Brian Gordon of Concerned Citizens for Democracy shared a mathematical process for redistricting, then David Thornburgh gave highlights from the Pennsylvania Redistricting Reform Commission’s final report. The last speaker was Michael Watson, research director of the Capital Research Center, who suggested that proportionality and competitiveness are not reasonable criteria for redistricting.

Legislators asked questions for clarification and many shared their own concern about gerrymandered districts. Rep. Russ Diamond, R-Lebanon, suggested that the legislators who drew the lines in 2011 are no longer in office and asked “Why change the entire system? Why not just count on the new people that are here to do a better job this time?”

In her answer, FDPA Chair Carol Kuniholm pointed out that the League of Women Voters and other advocates asked in 1990, 2000 and 2010 that legislators follow constitutional requirements. Those requests were ignored and the districts were worse each decade.
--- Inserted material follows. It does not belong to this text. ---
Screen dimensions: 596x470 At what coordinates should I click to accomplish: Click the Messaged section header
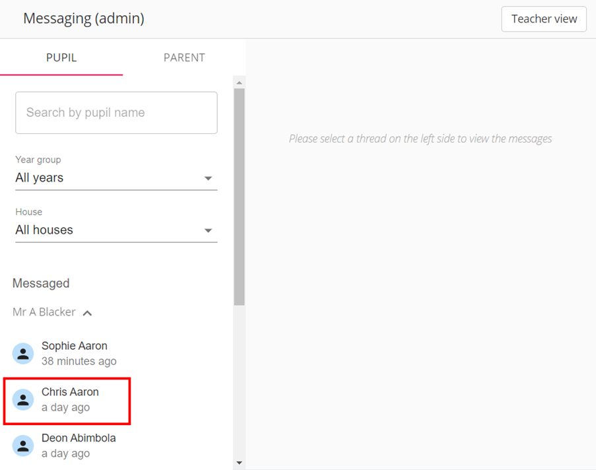point(41,283)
Rep. Brian Sims, D-Philadelphia noted that PA citizens have asked for a remedy to gerrymandering for the better part of three decades. He asked “To what do you attribute our lack of movement on redistricting reform?” David Thornburgh’s answer:

“The rules of the game by which your offices are determined and these districts are determined are one of the fundamental building blocks of power, in the commonwealth, in the general assembly, in the dance between the courts and the executive and the general assembly and that in a nutshell explains why it’s so difficult to move change forward… . Maybe the short answer is change doesn’t come easily in Pennsylvania.”


Rep. Boyle thanked the advocates for their work and called the maps of 2011 a “disgrace” and “an affront to democracy.” He concluded “It was good to see that the citizenry responded and I think in many ways it’s surprising to many that such a dry issue as redistricting has become such a passionate issue to so many people… . This legislative body has to do better when we do redistricting in 2021.”

Rep. Everett promised future meetings: “There’s no set answer and no easy answer to how to do this and I look forward to working with the committee to work our way through this.”